Proposed algorithm is a first-principles alternative to deep learning, non-neuromorphic and sub-statistical. It performs hierarchical search, cross-comparing inputs over selectively incremental distance and composition, followed by parameterized clustering. First-level comparands are sensory inputs at the limit of resolution: adjacent pixels of video or equivalents in other modalities. Symbolic data is second-hand, encoded and scrambled by prior processing, thus it shouldn’t be used as primary input in a strictly bottom-up system.
Initial cross-comparison must be minimal in complexity: a lossless transform by inverse arithmetic operations. Basic comparison by subtraction forms gradient, similar to edge detection kernel in CNN. But my model also forms partial match, angle, and dimensions: each of them has independent predictive value. These derivatives are summed in patterns: representations of input areas with same-sign miss or match deviation. Higher-level cross-comparison will be among multi-parameter patterns formed on a lower level, not among initial inputs.
Match is compression of represented magnitude by replacing larger input with the miss (loss or error) between inputs. Specific match and miss between two variables are determined by the power of comparison:
- Boolean match is AND and miss is XOR (two zero inputs form zero match and zero miss),
- comparison by subtraction increases match to a smaller comparand and reduces miss to a difference,
- comparison by division increases match to min * integer part of ratio and reduces miss to a fractional part And so on, see part 1. These are 1D versions, subtraction in real space will form Euclidean distance, etc.
These direct similarity measures are appropriate for conserved parameters, which anti-correlate with variation. But that can’t be assumed in initial inputs: reflected light or albedo don’t represent physical density of observed object. Similar albedo per color does indicate some common objective property, so it should form patterns. But their predictive value doesn’t depend on intensity: dark areas can be just as stable (invariant) as bright areas. Hence, initial match should be defined indirectly, as inverse deviation of variation in the input.
Patterns are defined by deviations from corresponding filters: initially average derivative, updated by feedback of deviation summed on a higher level. Higher-level inputs are lower-level patterns, and new patterns include match and miss per selected parameter of an input pattern. So, number of parameters per pattern is selectively multiplied on each level, and match and miss per pattern is summed match or miss per constituent parameter. To maximize selectivity, search must be strictly incremental in distance, derivation, and composition over both. Which implies a unique set of operations per level of search, hence a singular in “cognitive algorithm“.

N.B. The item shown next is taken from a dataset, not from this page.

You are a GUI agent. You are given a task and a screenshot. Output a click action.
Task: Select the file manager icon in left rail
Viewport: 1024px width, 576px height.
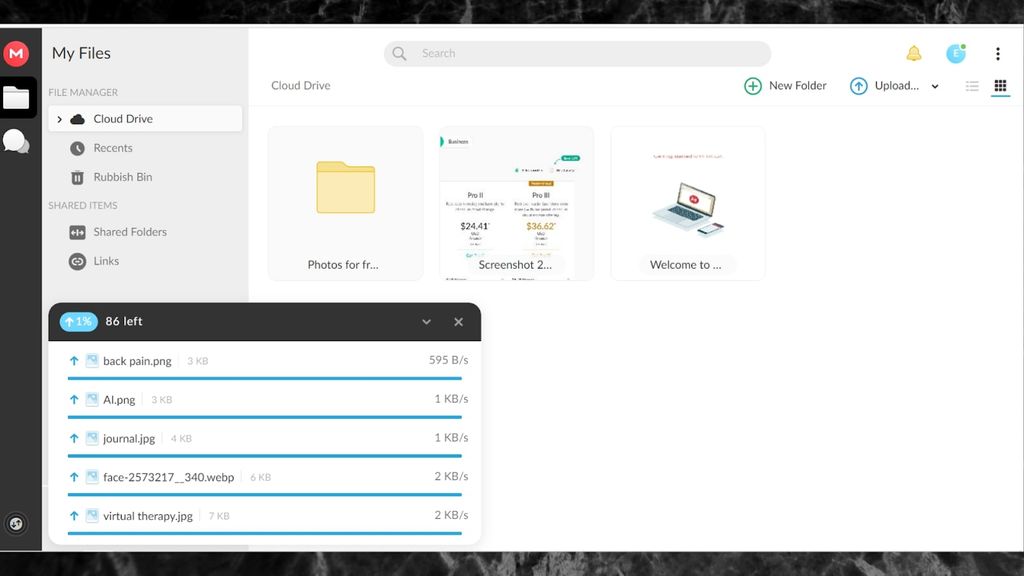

Resulting hierarchy is a dynamic pipeline: terminated patterns are outputted for comparison on the next level, hence a new level must be formed for a pattern terminated by current top level. Which continues as long as the system receives novel inputs. As distinct from autoencoders, there is no need for decoding: comparison and clustering is done on each level, with threshold adjusted by feedback of summed deviation per parameter. Patterns are also hierarchical: each level of search adds a level of composition and sub-level of differentiation to each input pattern. Next-level search is selective per each level of a pattern, to avoid combinatorial explosion.
This is a form of hierarchical nearest-neighbour clustering, which is another term for pattern discovery. But I don’t know of any approach that cross-compares multiple parameters per element, forming new derivatives that are summed into cluster parameters. These parameters are necessary for accurate selection, to discover long-range spatio-temporal and then conceptual patterns. But forming the parameters is very complex and slow. It won’t pay off for simple test problems, which is probably why such schemes are not actively explored.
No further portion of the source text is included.